Cahyo memandang, saat ini potensi lingkungan terganggu bakal semakin menguat akibat meningkatnya kebutuhan semen untuk mendukung pembangunan infrastruktur untuk ibu kota baru. Bahkan, sejumlah rencana penambangan batu gamping di Karst Sangkulirang-Mangkalihat untuk industri semen telah bermunculan.
Setidaknya ada beragam spesies yang mendiami Gua-gua di Ekosistem Karst disana terancam akan punah, seperti Kepiting Gua (Guaplax denticulata), Kecoak Raksasa (Miroblatta baai), Kalacemeti Sangkulirang (Sarax sangkulirangensis), Kalacemeti Gua (Sarax cavernicola), dan Kalacemeti Mardua (Sarax mardua).
Karena itu, LIPI mengingatkan kepada pemerintah untuk secara matang memanfaatkan bahan baku yang ada guna mendukung pembangunan infrastruktur ibu kota baru agar mencegah penurunan fungsi ekosistem Karst.
“Disini dibutuhkan kebijaksanaan dalam menjaga keseimbangan. Yang perlu dipertimbangkan sebenarnya pemanfaatan untuk mendukung infrastruktur. Tentu konsekuensinya ke arah penurunan fungsi ekosistem karst karena gangguan terhadap habitat beberapa spesies,” tandas Cahyo.
Selain ekosistem Karst dan berbagai spesies endemiknya, nasib satwa Orang Utan juga kini dalam ancaman.

• [Tugas yang Dikerjakan]:
a. Menurut teks tentang ekosistem karst, apa yang diingatkan LIPI kepada pemerintah?
b. Tolong teruskan teks tentang ekosistem karst mulai setelah kalimat terakhirnya.
Materi di bawah ini tidak diperlukan.

(Item dataset yang tersimpan)
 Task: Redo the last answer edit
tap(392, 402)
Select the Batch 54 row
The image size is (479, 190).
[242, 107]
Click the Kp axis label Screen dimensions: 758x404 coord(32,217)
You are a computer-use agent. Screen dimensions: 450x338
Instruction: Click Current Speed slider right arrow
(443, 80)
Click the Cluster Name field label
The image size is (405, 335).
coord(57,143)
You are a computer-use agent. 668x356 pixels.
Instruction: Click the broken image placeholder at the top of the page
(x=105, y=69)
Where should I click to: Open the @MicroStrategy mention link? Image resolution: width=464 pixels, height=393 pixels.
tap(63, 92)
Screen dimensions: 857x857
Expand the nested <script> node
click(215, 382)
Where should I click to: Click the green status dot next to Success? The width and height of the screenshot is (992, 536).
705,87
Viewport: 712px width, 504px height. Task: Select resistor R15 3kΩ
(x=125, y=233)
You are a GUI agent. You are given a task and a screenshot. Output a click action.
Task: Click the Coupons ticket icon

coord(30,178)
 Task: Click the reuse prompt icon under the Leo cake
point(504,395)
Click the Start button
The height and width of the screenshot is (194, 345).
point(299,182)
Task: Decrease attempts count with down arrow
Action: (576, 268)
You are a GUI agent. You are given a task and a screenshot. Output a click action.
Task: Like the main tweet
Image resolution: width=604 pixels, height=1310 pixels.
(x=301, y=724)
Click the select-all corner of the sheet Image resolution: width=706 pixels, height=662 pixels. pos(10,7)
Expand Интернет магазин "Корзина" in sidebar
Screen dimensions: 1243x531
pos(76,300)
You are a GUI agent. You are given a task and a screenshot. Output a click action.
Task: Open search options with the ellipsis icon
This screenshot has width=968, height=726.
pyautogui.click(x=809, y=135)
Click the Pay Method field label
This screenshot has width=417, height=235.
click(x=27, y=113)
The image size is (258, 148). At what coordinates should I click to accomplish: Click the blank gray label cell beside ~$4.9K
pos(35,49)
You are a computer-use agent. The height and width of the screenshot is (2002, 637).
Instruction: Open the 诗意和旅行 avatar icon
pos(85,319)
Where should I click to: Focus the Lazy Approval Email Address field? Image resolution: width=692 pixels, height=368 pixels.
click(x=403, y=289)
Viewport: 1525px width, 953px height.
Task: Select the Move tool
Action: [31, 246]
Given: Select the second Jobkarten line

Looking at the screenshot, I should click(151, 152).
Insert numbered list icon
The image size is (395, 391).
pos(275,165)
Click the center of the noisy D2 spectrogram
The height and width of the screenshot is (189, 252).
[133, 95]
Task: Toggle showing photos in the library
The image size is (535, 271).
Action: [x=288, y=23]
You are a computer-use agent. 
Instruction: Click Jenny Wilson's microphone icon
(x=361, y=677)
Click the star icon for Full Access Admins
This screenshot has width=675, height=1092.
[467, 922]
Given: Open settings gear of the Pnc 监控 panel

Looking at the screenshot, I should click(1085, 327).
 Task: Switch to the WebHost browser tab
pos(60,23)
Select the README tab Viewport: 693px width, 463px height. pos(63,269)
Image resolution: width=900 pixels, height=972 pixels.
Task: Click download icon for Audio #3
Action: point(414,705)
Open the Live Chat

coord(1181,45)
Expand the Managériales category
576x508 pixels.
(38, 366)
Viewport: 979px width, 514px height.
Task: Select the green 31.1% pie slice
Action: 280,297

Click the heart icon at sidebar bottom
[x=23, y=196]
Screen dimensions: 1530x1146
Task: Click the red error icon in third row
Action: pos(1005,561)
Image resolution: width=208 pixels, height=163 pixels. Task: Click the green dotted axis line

• [Jawaban]:
a. LIPI mengingatkan pemerintah untuk secara matang memanfaatkan bahan baku yang ada guna mendukung pembangunan infrastruktur ibu kota baru agar penurunan fungsi ekosistem karst dapat dicegah.

b.
Anggota Forum Konservasi Orang Utan Kalbar, Andi Fachrizal, mengungkapkan bahwa pemerintah memilih ibu kota baru tepat berada di habitat asli orang utan. Tentu ini akan berdampak pada tatanan yang sudah ada.
“Jika lokasinya di kantong habitat, pasti akan berdampak. Sama saja dengan kita. Sudah sejak lama tinggal dalam satu kawasan, tiba-tiba ada pendatang baru yang ‘super wah’. Sedikit banyak akan berdampak pada tatanan yang ada, Jumat (23/8).
Berdasarkan data Population Habitat Viability Assesment (PHVA) tahun 2016, diperkirakan hanya terdapat 57.350 ekor orang utan Kalimantan (Pongo pygmaeus) yang hidup di habitat seluas 181.692 kilometer persegi. Mereka tersebar di Kalimantan Barat, Kalimantan Tengah, Kalimantan Timur dan Sarawak (Malaysia).
PO Manager Protected Areas and Community Conserved Area (CCA) WWF Indonesia, Albertus Tjiu, memprediksi jumlah orang utan Kalimantan akan semakin berkurang. Karenanya, dibutuhkan kolaborasi dari berbagi pihak, mulai dari pemerintah, swasta, akademisi, masyarakat dan NGO, agar Orang Utan Kalimantan tetap bisa bertahan hidup di alam bebas, di tengah berbagai ancaman.
“Kabar tidak bagusnya, diprediksi 100-500 tahun ke depan hanya tersisa 38 persen dari jumlah itu. Itu bisa dicegah dengan berkontribusi menjaga habitat Orang Utan Kalimantan. Bukan tidak mungkin juga angka yang 57 ribu ini bisa ditambah, kalau semuanya berkontribusi,” jelas Albert.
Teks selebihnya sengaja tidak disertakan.